WHAT YOU HAVE TO DO:
Take the line that holds "The image size is (537, 402)." and every line after it to the end of the entries, and repeat them exactly without the pictures.

Stored records:
>>>>>

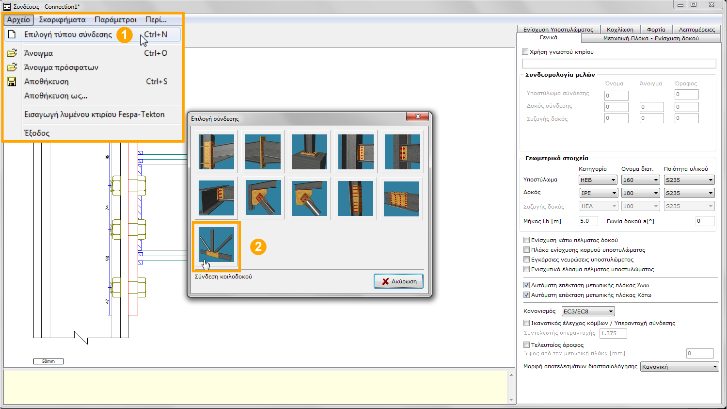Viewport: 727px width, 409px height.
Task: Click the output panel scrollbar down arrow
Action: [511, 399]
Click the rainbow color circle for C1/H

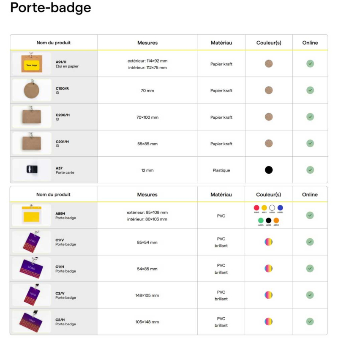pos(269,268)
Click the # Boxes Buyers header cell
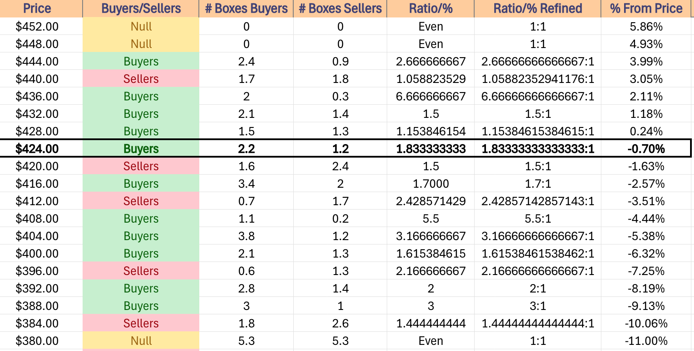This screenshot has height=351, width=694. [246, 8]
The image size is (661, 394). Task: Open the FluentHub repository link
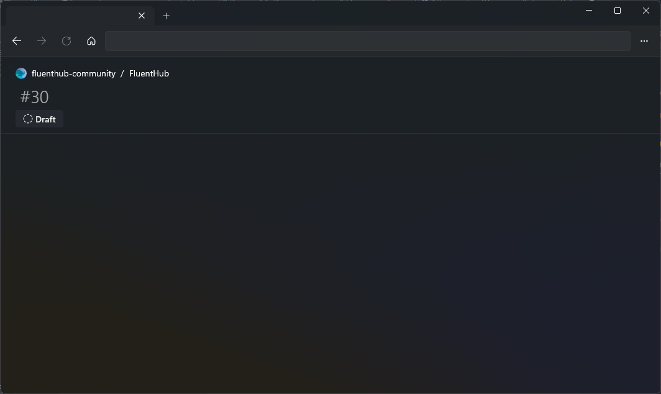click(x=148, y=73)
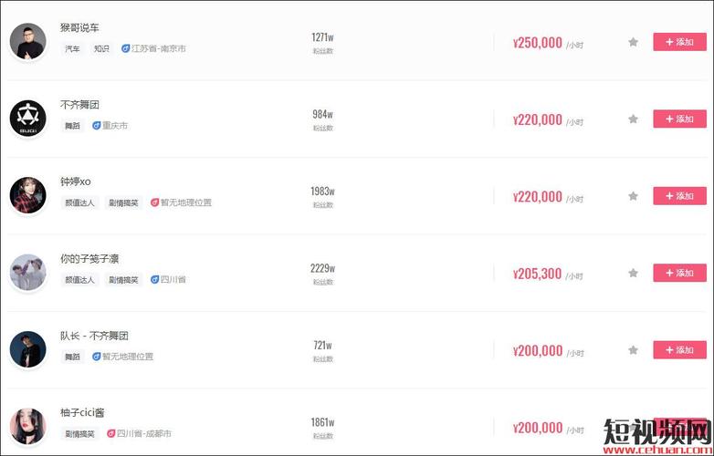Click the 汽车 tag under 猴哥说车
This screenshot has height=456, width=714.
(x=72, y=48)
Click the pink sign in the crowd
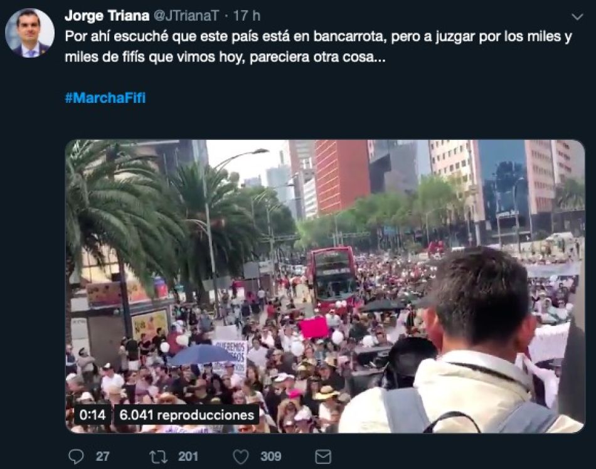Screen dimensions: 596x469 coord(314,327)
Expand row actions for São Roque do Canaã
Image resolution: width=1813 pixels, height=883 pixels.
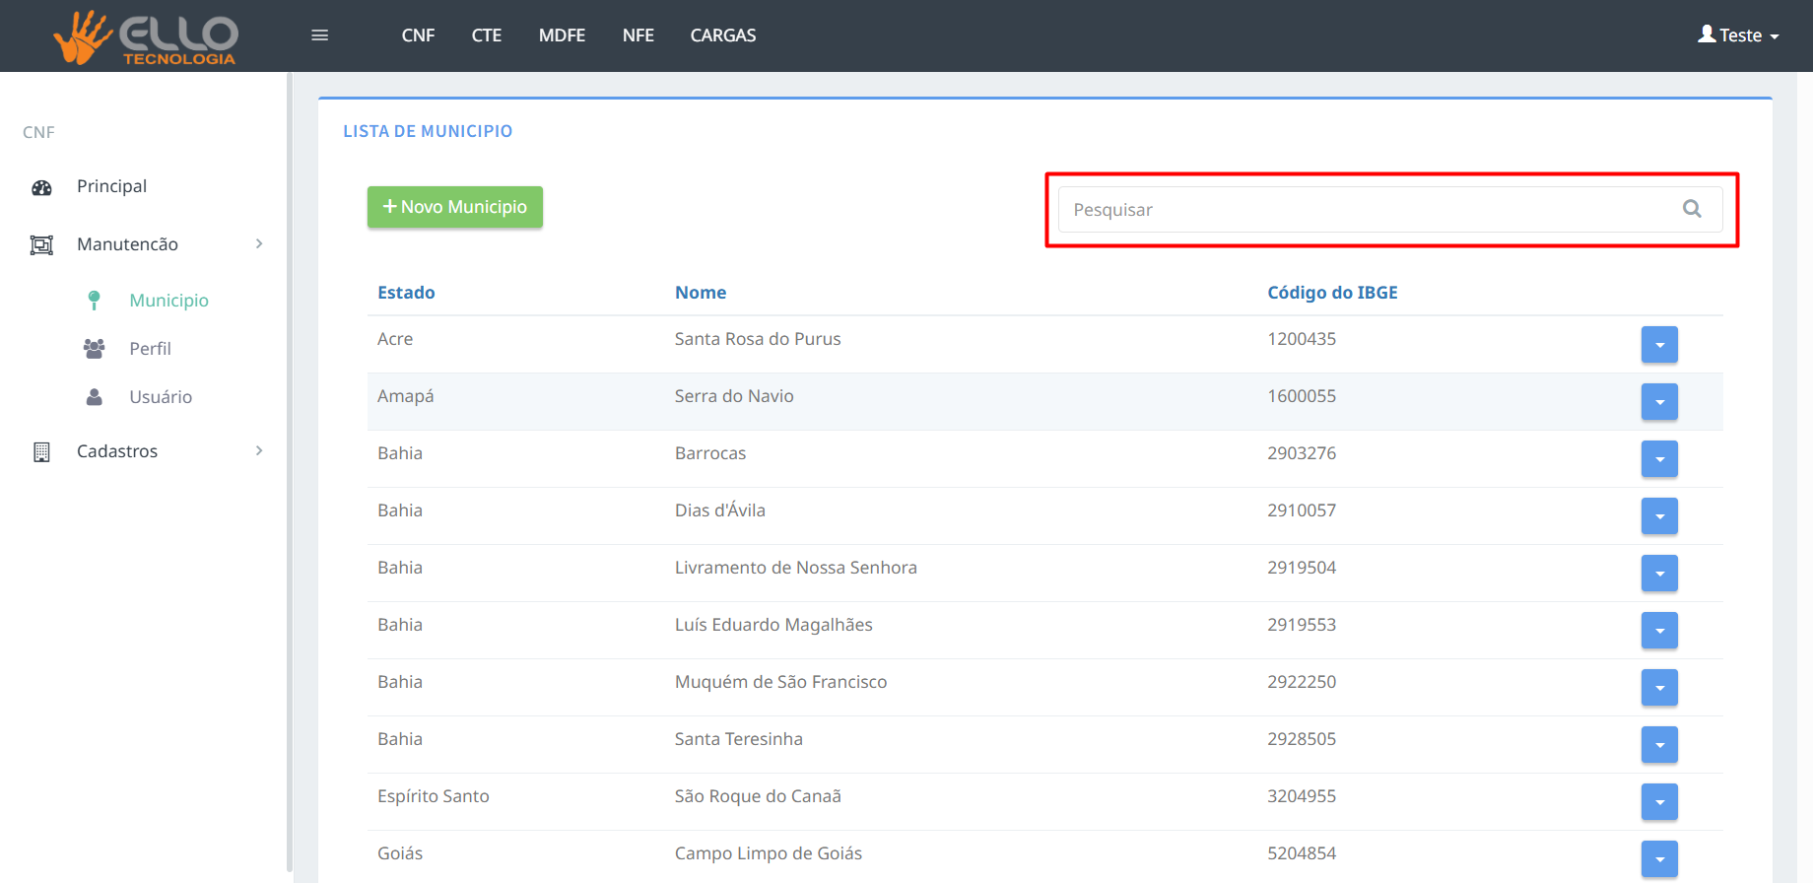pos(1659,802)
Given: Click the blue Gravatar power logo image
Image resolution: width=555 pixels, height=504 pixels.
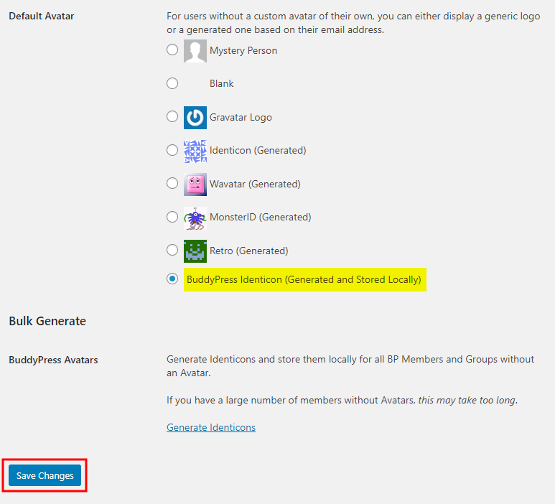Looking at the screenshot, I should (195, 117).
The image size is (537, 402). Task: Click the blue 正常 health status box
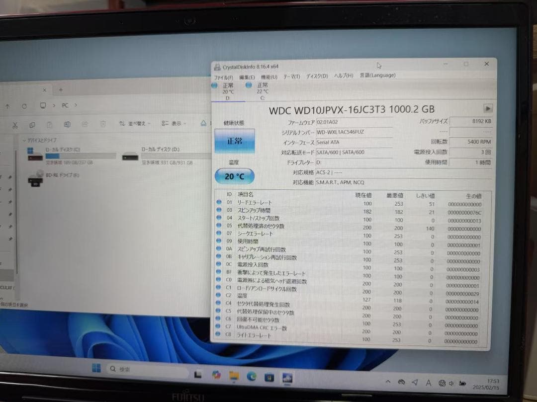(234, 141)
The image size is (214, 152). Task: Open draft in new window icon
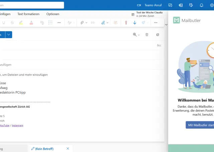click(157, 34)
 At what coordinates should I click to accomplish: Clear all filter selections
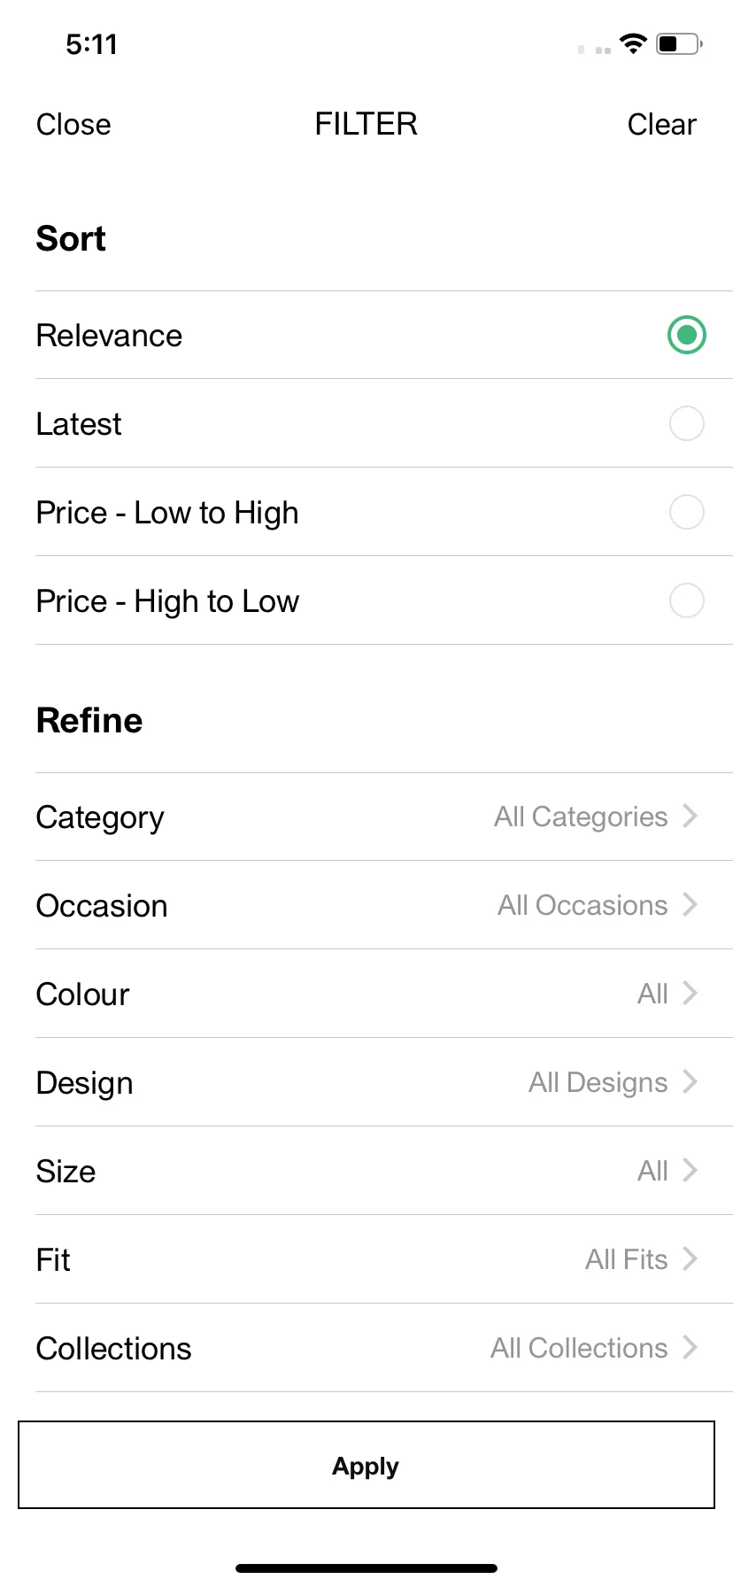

<<<<<

EXERCISE SOLUTION:
The image size is (537, 402). Task: Click the blue 正常 health status box
(234, 141)
The image size is (214, 152). Task: Open draft in new window icon
click(157, 34)
 At what coordinates should I click to accomplish: Clear all filter selections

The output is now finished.